Encontró la nota más tarde, cuando parte de la conmoción se había aliviado, aunque no así el dolor.

Aquí tenéis otra para vuestra montura

Julio Vidal

Vidal había cabalgado sin parar durante toda la noche y hasta bien entrada la mañana pues había decidido ir a Ferrol en la creencia de que cualquier búsqueda se emprendería en dirección a Bilbao y Gijón, los puertos más cercanos.

Si no encontraba ningún barco, tenía pensado retroceder y ocultarse en las montañas.

Pero había una bricbarca de dos mástiles perteneciente al Gremio de los Tejedores, que cargaba lana en España para convertirla en paños flamencos. Compró un pasaje y esperó a bordo, vigilando el camino del este hasta que levaron anclas y zarparon.

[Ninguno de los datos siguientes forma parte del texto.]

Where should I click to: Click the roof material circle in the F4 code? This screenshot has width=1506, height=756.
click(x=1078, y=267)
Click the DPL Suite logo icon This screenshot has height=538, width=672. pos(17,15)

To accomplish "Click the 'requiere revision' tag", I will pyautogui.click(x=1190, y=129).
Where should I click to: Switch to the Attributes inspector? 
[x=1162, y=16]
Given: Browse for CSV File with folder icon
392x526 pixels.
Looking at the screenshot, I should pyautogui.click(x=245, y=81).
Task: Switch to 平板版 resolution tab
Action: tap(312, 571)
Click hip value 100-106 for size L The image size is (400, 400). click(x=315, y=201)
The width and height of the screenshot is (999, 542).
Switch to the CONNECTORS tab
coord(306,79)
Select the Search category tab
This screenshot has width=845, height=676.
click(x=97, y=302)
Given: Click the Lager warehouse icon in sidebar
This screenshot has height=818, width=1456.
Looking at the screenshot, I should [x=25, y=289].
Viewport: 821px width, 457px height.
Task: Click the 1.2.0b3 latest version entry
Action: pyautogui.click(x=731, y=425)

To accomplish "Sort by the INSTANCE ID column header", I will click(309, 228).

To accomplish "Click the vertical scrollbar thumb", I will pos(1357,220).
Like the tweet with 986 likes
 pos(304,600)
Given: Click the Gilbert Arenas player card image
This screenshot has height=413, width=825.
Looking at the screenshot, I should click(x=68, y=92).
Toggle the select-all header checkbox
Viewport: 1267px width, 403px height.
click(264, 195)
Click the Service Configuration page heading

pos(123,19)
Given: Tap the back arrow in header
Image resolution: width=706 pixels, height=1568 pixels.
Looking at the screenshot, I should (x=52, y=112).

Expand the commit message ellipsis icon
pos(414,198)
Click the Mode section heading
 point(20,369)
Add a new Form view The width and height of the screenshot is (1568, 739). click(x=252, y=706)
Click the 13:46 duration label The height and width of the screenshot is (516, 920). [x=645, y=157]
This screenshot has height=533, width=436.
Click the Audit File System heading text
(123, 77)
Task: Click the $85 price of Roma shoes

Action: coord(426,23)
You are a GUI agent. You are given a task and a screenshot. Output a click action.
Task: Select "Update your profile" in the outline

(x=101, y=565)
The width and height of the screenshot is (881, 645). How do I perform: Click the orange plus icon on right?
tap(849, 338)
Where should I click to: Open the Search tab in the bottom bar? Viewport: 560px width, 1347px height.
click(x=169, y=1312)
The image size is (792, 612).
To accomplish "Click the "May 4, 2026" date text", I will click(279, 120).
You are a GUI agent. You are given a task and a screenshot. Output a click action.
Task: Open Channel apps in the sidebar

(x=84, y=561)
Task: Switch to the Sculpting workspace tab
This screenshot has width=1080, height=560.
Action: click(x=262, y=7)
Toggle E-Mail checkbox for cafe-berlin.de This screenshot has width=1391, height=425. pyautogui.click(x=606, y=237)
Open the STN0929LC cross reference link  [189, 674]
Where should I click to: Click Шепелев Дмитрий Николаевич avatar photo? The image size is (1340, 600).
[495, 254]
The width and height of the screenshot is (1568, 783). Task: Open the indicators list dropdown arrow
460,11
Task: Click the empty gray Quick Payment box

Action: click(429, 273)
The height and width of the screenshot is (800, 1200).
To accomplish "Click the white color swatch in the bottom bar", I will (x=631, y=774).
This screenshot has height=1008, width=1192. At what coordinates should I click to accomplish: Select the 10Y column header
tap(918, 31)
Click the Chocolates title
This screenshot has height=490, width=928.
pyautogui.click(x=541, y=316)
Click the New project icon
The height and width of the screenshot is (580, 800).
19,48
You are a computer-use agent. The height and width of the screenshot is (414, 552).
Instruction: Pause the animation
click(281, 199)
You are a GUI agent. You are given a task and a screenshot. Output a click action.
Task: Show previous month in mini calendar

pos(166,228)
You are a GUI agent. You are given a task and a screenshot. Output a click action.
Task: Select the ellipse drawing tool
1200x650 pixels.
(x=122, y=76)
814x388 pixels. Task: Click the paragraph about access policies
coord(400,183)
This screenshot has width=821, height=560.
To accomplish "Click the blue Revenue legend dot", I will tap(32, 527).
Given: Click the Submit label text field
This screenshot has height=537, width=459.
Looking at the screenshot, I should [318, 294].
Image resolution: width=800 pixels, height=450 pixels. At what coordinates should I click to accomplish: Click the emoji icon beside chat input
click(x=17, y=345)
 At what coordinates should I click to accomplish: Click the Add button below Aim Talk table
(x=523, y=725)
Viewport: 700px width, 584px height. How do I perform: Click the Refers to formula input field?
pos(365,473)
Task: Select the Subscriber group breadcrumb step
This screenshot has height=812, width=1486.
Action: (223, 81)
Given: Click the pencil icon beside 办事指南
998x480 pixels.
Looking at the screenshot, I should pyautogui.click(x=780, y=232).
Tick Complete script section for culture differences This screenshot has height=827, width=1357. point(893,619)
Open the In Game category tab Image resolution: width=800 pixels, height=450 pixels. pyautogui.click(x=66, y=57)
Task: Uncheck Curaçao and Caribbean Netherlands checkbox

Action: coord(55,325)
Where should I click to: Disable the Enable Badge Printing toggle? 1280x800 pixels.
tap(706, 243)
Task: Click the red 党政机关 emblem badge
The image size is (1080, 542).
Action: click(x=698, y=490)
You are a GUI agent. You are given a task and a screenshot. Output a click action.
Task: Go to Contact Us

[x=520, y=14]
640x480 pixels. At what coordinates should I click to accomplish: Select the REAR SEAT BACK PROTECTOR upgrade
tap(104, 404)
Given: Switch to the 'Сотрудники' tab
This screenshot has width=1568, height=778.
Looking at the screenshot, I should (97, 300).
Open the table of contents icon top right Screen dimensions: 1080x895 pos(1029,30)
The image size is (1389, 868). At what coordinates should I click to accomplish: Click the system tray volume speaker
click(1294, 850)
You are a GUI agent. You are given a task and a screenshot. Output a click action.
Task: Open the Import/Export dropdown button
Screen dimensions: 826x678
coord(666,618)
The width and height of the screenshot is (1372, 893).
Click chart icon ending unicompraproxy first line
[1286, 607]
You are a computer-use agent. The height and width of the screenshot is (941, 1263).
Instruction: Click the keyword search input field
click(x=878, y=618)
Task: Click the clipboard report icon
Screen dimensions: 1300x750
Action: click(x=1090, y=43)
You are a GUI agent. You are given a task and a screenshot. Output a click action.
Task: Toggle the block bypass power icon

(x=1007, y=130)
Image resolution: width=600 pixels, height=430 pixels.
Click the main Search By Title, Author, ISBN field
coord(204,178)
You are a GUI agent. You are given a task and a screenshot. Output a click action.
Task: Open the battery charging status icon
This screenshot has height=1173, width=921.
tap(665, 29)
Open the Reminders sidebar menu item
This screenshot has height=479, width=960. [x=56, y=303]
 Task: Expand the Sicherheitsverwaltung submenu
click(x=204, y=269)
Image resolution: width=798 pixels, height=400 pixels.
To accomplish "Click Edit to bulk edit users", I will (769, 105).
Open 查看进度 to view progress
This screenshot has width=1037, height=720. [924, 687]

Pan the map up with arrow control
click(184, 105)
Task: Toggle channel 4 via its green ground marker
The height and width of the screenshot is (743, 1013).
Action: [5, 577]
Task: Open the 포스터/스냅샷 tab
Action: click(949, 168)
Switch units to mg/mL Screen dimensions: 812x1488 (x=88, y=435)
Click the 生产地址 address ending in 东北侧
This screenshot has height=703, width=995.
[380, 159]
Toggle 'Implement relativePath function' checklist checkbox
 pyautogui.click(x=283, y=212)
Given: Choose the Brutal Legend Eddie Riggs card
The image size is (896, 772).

Cuando perdieron de vista la tierra, Vidal se acurrucó en la cubierta, presa de una repentina debilidad.

Alzó la vista y contempló una vela tan redonda y tensa como el vientre de Anna.

Que ya debía de estar plano.

Se apoyó en un fardo hediondo de lana sucia y miró las velas preñadas que lo conducían hacia el nuevo hijo.